Citation:
A. Albarbar, F. Gu, A. D. Ball, A. Starr, Acoustic monitoring of engine fuel injection based on adaptive filtering
techniques, Applied Acoustics, Volume 71, Issue 12, 2010, Pages 1132- 1141.
Abstract:
Diesel engines injection process is essential for optimum operation to maintain
the design power and torque requirements and to satisfy stricter emissions
legislations. In general this process is highly dependent upon the injection
pump and fuel injector health. However, extracting such information about the
injector condition using needle movements or vibration measurements without
affecting its operation is very difficult. It is also very difficult to extract
such information using direct air-borne acoustic measurements.In this work
adaptive filtering techniques are employed to enhance diesel fuel injector
needle impact excitations contained within the air-borne acoustic signals.
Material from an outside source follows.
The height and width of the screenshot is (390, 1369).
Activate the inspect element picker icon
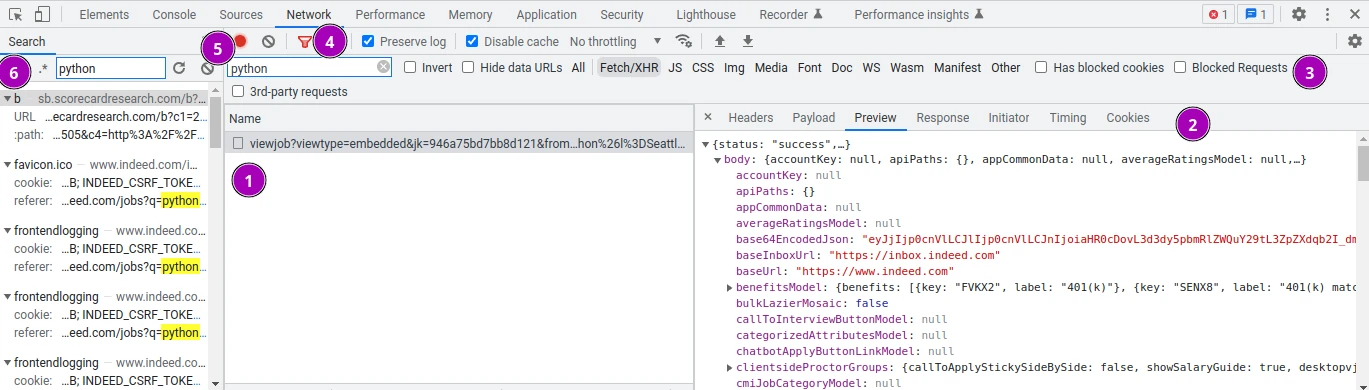[16, 15]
Those
signals are remotely measured by a condenser microphone located 25cm away from
the injector head, band pass filtered and processed in a personal computer using
MatLab. Different injection pressures examined were 250, 240, 230, 220 and 210
bars and fuel injector needle opening and closing impacts in each case were thus
revealed in the time-frequency domain using the Wigner-Ville distribution (WVD)
technique. The energy of 7-15kHz frequency bands was found to vary according to
the injection pressure. The developed enhancement scheme parameters are
determined and its consistency in extracting and enhancing signal to noise ratio
of injector signatures is examined using simulation and real measured signals;
this allows much better condition monitoring information extraction.